For many years disappointed at what is on offer, I have consoled myself with voting Green on the basis that looking after the environment has to be a very good idea indeed therefore I was certain of at least one slam dunking good idea from them. It was however when Natalie Bennett, the leader of the Greens declared that we should not get too hot under the collar if our next door neighbour was a member of ISIS provided they did not kill anyone, that I thought she may have stepped into the Leader's sandals and hemp based suit too quickly . I do feel (nay hope) that Ms Bennett was caught on the hop when she made that statement by some quote hungry journalist causing her to come to this mind numbingly unwise statement. It is however a sign that we are human where we inadvertently release information without thinking of the consequences like the time I confessed to my mother that I had done a poo while wrapped in the lounge curtains (damn, done it again).
The sad fact is that given the significant weaknesses in the available choices, I am left with the conclusion that if a job is worth doing, I must do it myself. Thus, I am today launching my campaign to be a new Political force in the United Kingdom. I consider myself well suited for this campaign being Oxbridge educated, heterosexual, married with two fragrant children (sometimes very fragrant), no mistresses either past or planned and a marked absence of sexual peccadillos.
I have a strong team behind me made up of my extended family who will occupy my front bench. Indeed, they have for many years occupied my front and spare rooms for extended periods, emptying my fridge and drinks cabinet and arguing about matters of topical and moral importance while maintaining a balance of payments deficit with the Pickwick household.
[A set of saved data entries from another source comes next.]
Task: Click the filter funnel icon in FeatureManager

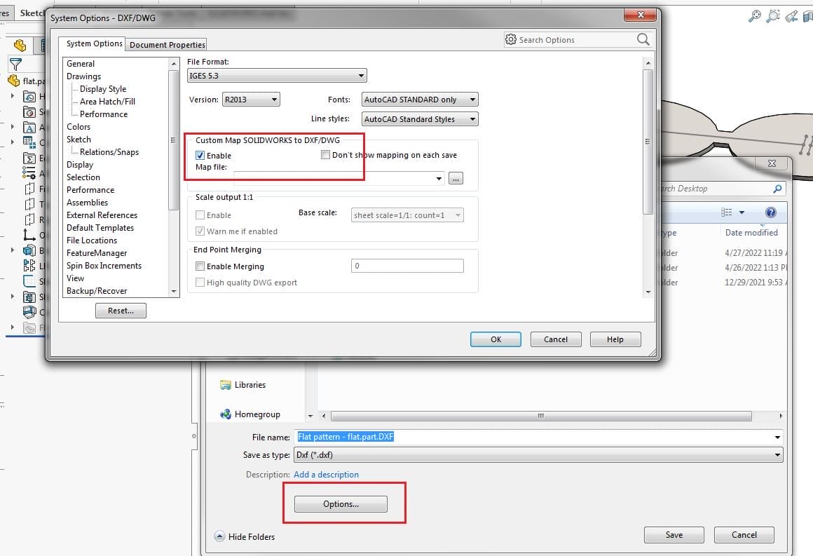Action: (x=15, y=65)
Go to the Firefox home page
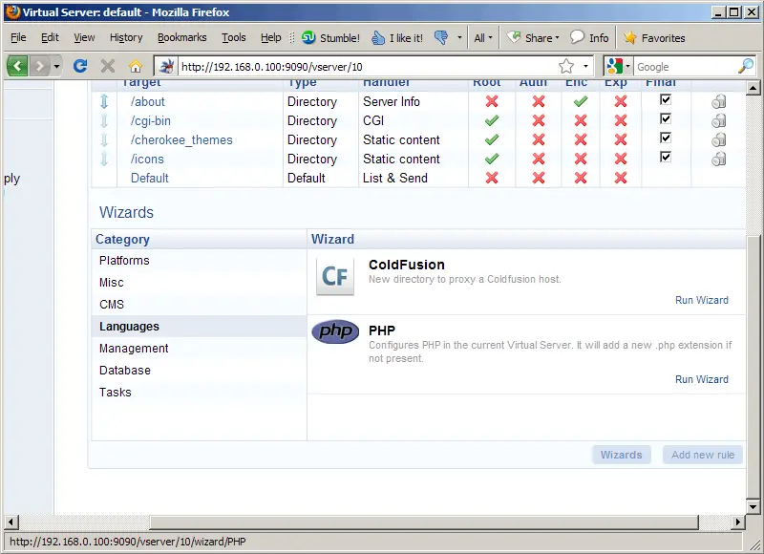 135,66
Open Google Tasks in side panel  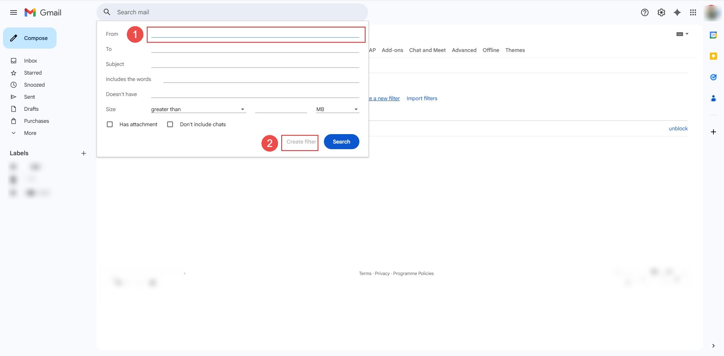coord(713,77)
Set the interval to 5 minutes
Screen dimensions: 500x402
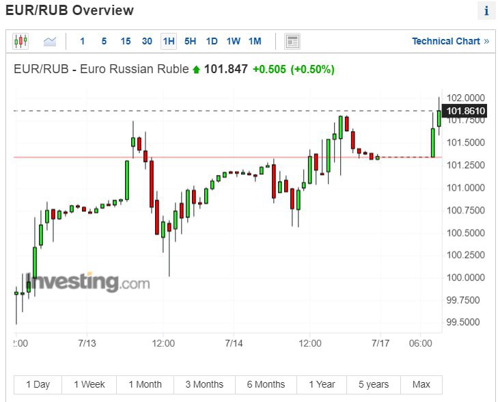tap(104, 41)
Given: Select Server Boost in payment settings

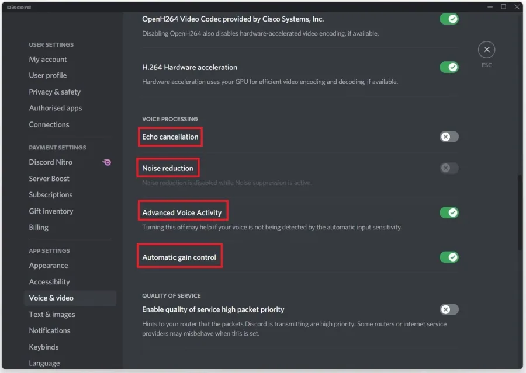Looking at the screenshot, I should (x=49, y=179).
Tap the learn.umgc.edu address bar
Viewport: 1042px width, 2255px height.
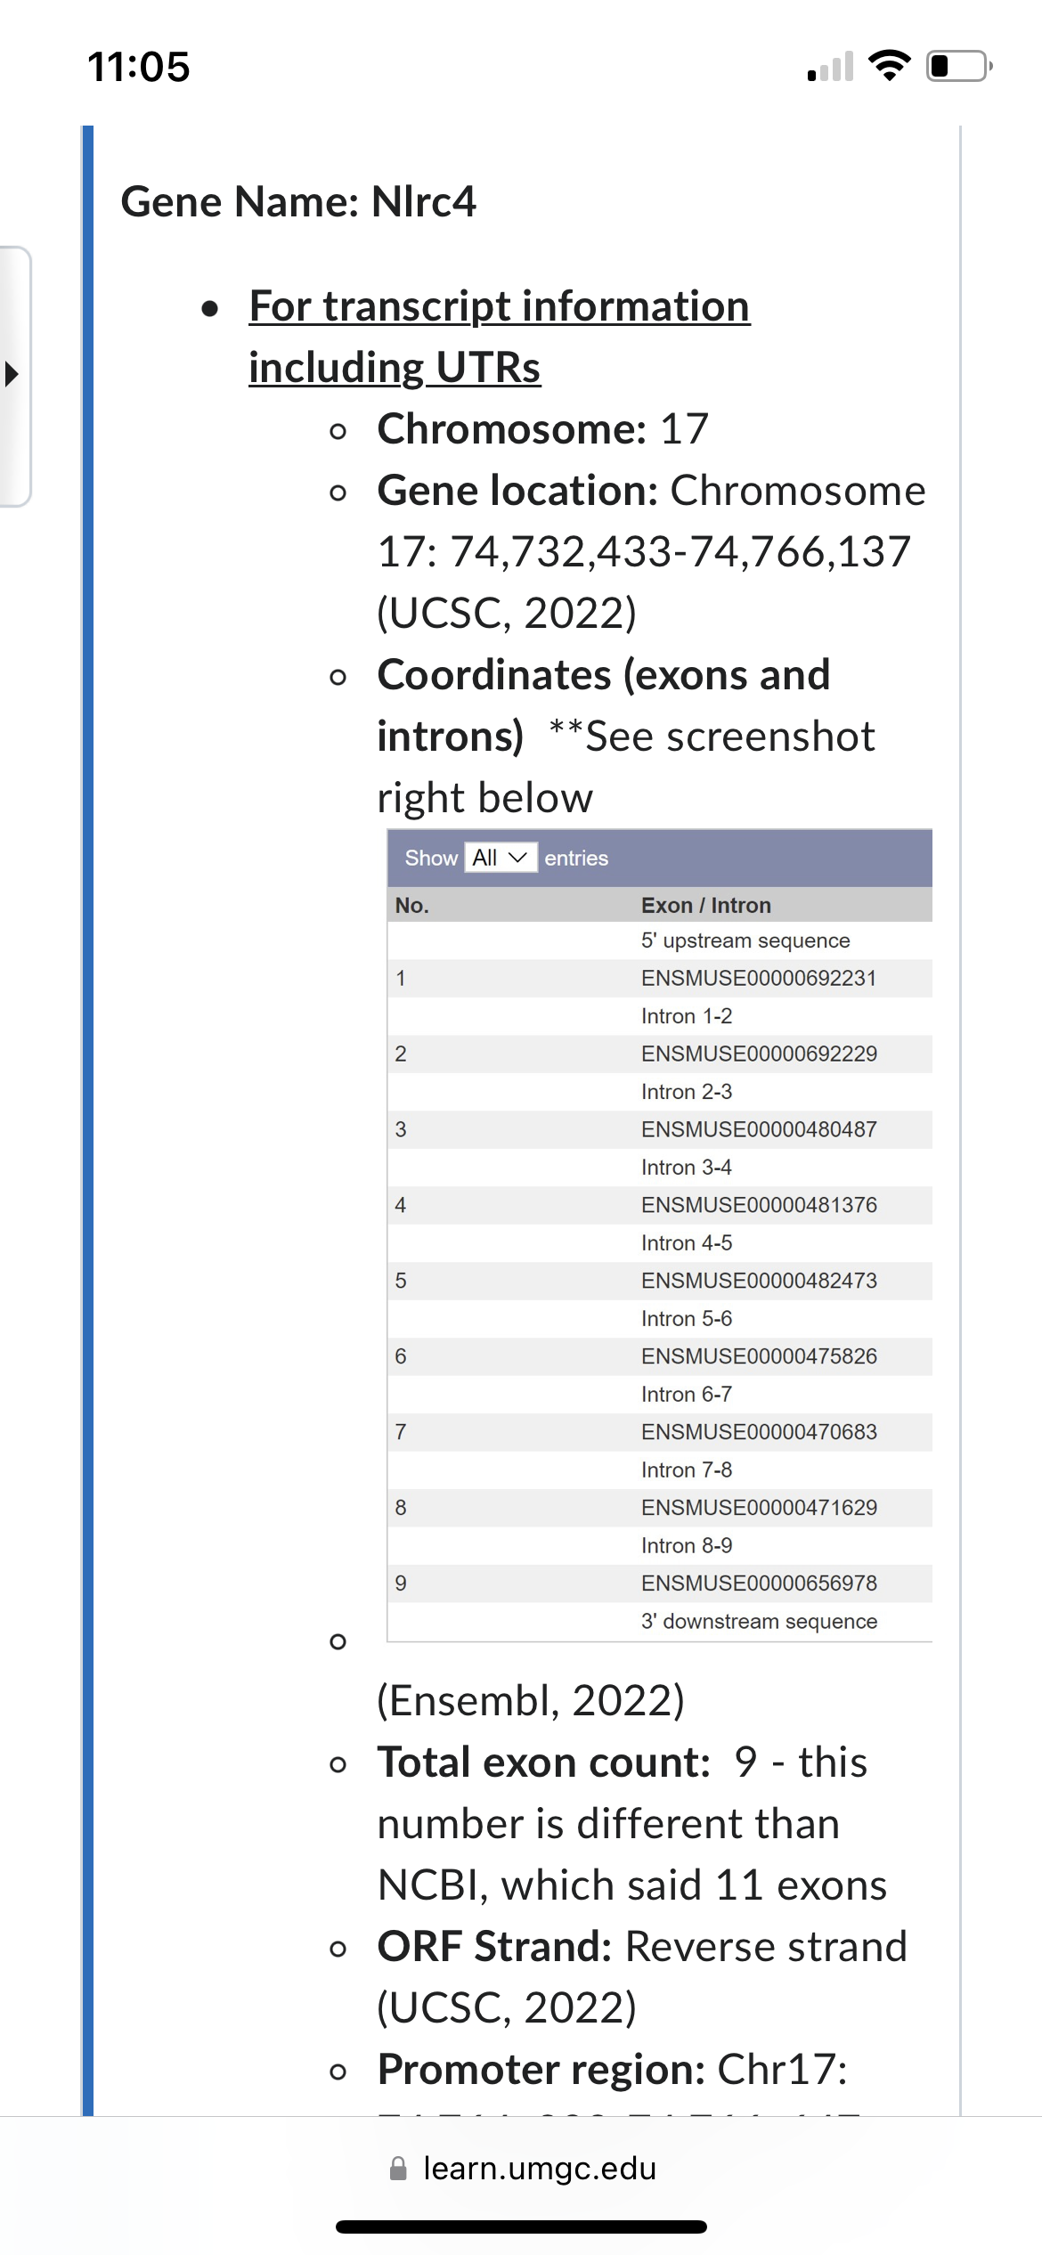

The post of Chancellor of the Exchequer will be filled by my mother in law, Anne. Anne is a Keynesian in her approach to fiscal policy spending her way through every part of the economic cycle without any regard for a prudent approach to interest rates or consideration of market forces. She is also a very keen on state control directly intervening in many aspects of the lives of those around her - weddings, outfits and choice of houses or partners.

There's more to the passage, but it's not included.